_Written task_
Rescale the records that start at the line containing "Identify the location of x-tick-label: 2016." and end at the end of the records, and reproduce only those lines, requests included. Multiply every coordinate in the answers by 1.6 and round to whole numbers, with halves rounded up.

_Given records_

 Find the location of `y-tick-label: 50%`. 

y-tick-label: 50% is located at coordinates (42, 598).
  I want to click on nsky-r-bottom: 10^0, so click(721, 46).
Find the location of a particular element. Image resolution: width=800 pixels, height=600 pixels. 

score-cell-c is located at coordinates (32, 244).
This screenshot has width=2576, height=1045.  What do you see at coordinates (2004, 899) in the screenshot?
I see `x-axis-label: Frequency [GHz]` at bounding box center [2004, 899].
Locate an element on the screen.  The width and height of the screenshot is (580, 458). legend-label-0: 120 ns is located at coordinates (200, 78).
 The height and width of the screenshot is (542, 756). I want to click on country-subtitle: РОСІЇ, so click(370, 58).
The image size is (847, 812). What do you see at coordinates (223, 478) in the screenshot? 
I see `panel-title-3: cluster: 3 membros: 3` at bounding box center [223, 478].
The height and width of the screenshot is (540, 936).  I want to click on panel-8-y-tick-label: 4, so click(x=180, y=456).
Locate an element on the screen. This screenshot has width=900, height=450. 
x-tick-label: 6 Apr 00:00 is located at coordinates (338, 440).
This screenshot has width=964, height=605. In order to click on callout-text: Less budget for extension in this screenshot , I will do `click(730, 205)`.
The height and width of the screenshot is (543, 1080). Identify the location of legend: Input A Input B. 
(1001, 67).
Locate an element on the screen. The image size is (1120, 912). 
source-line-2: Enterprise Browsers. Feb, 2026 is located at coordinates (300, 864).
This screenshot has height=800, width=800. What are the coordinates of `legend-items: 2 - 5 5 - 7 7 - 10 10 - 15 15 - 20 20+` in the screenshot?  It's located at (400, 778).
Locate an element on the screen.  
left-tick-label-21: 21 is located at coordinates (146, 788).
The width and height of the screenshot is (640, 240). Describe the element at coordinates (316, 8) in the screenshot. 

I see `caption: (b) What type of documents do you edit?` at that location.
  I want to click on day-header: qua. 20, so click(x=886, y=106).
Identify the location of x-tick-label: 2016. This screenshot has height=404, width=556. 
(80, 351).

_Exercise result_
Identify the location of x-tick-label: 2016. This screenshot has height=404, width=556. 
(128, 562).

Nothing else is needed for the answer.